Some scholars have described it as the
same as someone trying to describe a mountain range. The person describes the
tops but doesn’t see the valley (of time) between those ranges. The prophet and
the person are both being accurate with what they see but they don’t see
everything.
It could also be the writer is placing
them close together because in many ways they are very similar. The victory in
a battle has some of the same feelings as the victory in a war. The
writer taking this would be like a general saying this is what the victory is
going to feel like now and this is what it will feel like later.
Finally, there is this human trying to place
into words something beyond who he is: God’s revelation.
You may not recognize all the instruments
in an orchestra but that doesn’t have to keep you from understanding the feel
of the music or your ability to enjoy it.
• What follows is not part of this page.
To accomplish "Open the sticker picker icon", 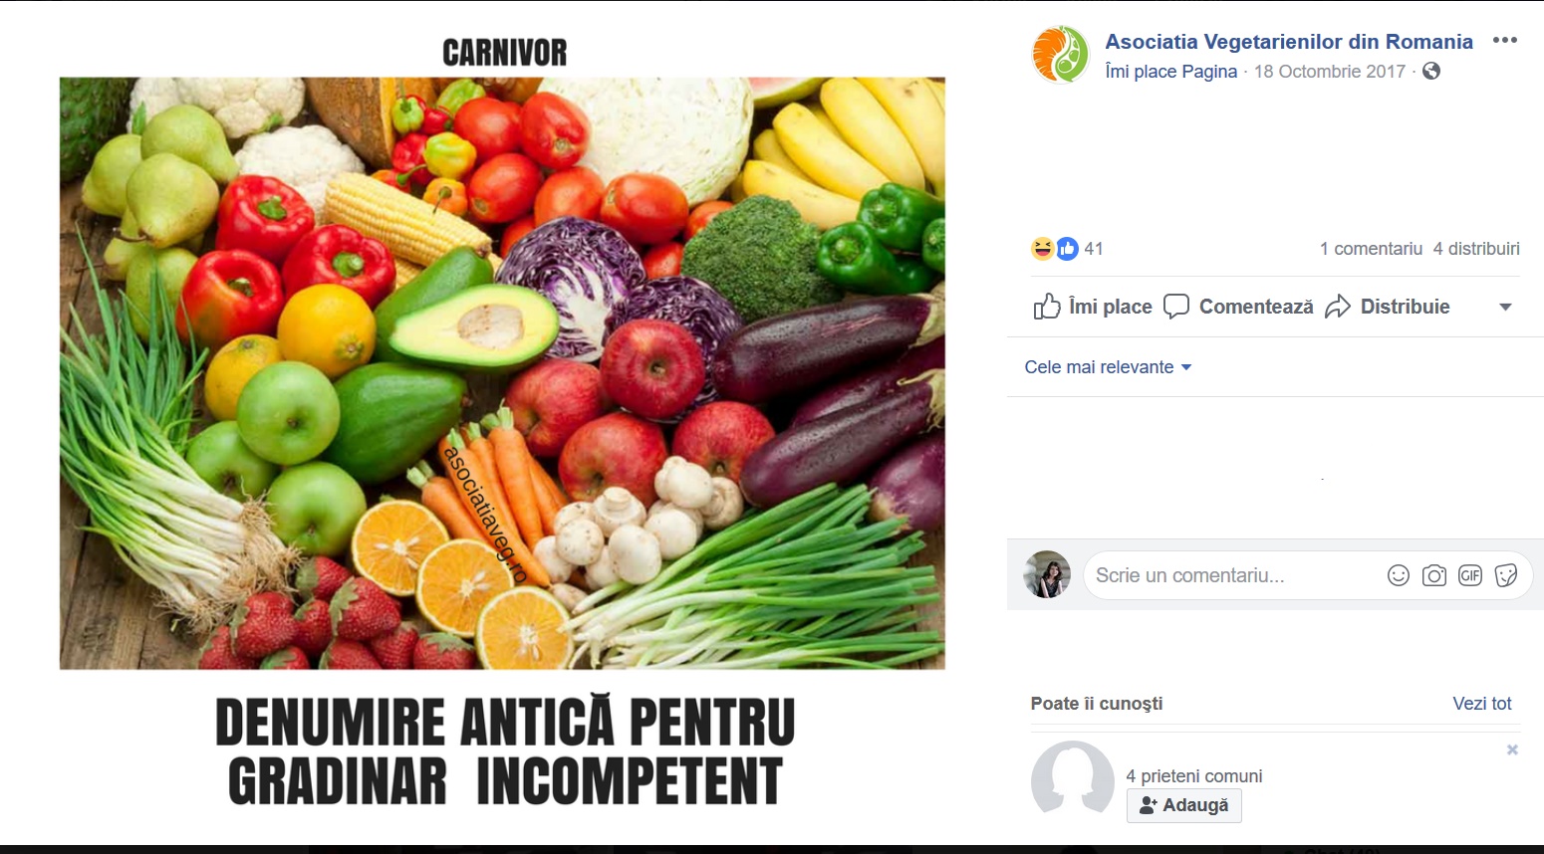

In the prophets enjoy the hope and
get a feel for why God says what he says. You will be amazed at what you see,
feel, and learn.
Isa 2:1-22
(1) The word that Isaiah the son of Amoz saw concerning Judah and Jerusalem.
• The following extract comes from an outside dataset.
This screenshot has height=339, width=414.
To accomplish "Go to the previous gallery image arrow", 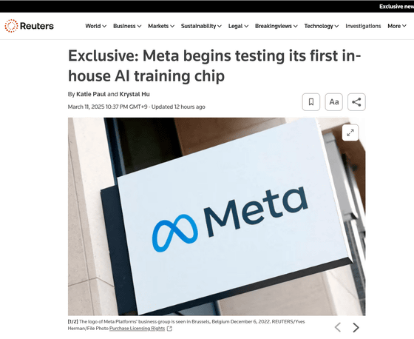I will point(338,327).
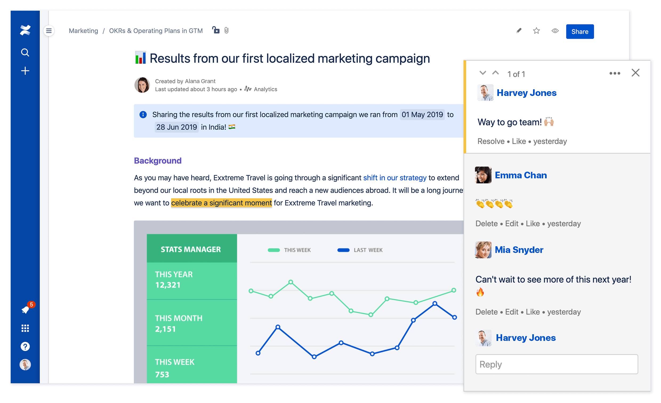Screen dimensions: 661x403
Task: Expand the comment thread navigation downward
Action: [482, 73]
(2) And it shall come to pass in the last days, that the mountain of the LORD'S house shall be established in the top of the mountains, and shall be exalted above the hills; and all nations shall flow unto it.
(3) And many people shall go and say, Come ye, and let us go up to the mountain of the LORD, to the house of the God of Jacob; and he will teach us of his ways, and we will walk in his paths: for out of Zion shall go forth the law, and the word of the LORD from Jerusalem.
(4) And he shall judge among the nations, and shall rebuke many people: and they shall beat their swords into plowshares, and their spears into pruninghooks: nation shall not lift up sword against nation, neither shall they learn war any more.
(5) O house of Jacob, come ye, and let us walk in the light of the LORD.
(6) Therefore thou hast forsaken thy people the house of Jacob, because they be replenished from the east, and are soothsayers like the Philistines, and they please themselves in the children of strangers.
(7) Their land also is full of silver and gold, neither is there any end of their treasures; their land is also full of horses, neither is there any end of their chariots:
(8) Their land also is full of idols; they worship the work of their own hands, that which their own fingers have made:
(9) And the mean man boweth down, and the great man humbleth himself: therefore forgive them not.
(10) Enter into the rock, and hide thee in the dust, for fear of the LORD, and for the glory of his majesty.
(11) The lofty looks of man shall be humbled, and the haughtiness of men shall be bowed down, and the LORD alone shall be exalted in that day.
(12) For the day of the LORD of hosts shall be upon every one that is proud and lofty, and upon every one that is lifted up; and he shall be brought low:
(13) And upon all the cedars of Lebanon, that are high and lifted up, and upon all the oaks of Bashan,
(14) And upon all the high mountains, and upon all the hills that are lifted up,
(15) And upon every high tower, and upon every fenced wall,
(16) And upon all the ships of Tarshish, and upon all pleasant pictures.
(17) And the loftiness of man shall be bowed down, and the haughtiness of men shall be made low: and the LORD alone shall be exalted in that day.
(18) And the idols he shall utterly abolish.
(19) And they shall go into the holes of the rocks, and into the caves of the earth, for fear of the LORD, and for the glory of his majesty, when he ariseth to shake terribly the earth.
(20) In that day a man shall cast his idols of silver, and his idols of gold, which they made each one for himself to worship, to the moles and to the bats;
(21) To go into the clefts of the rocks, and into the tops of the ragged rocks, for fear of the LORD, and for the glory of his majesty, when he ariseth to shake terribly the earth.
(22) Cease ye from man, whose breath is in his nostrils: for wherein is he to be accounted of?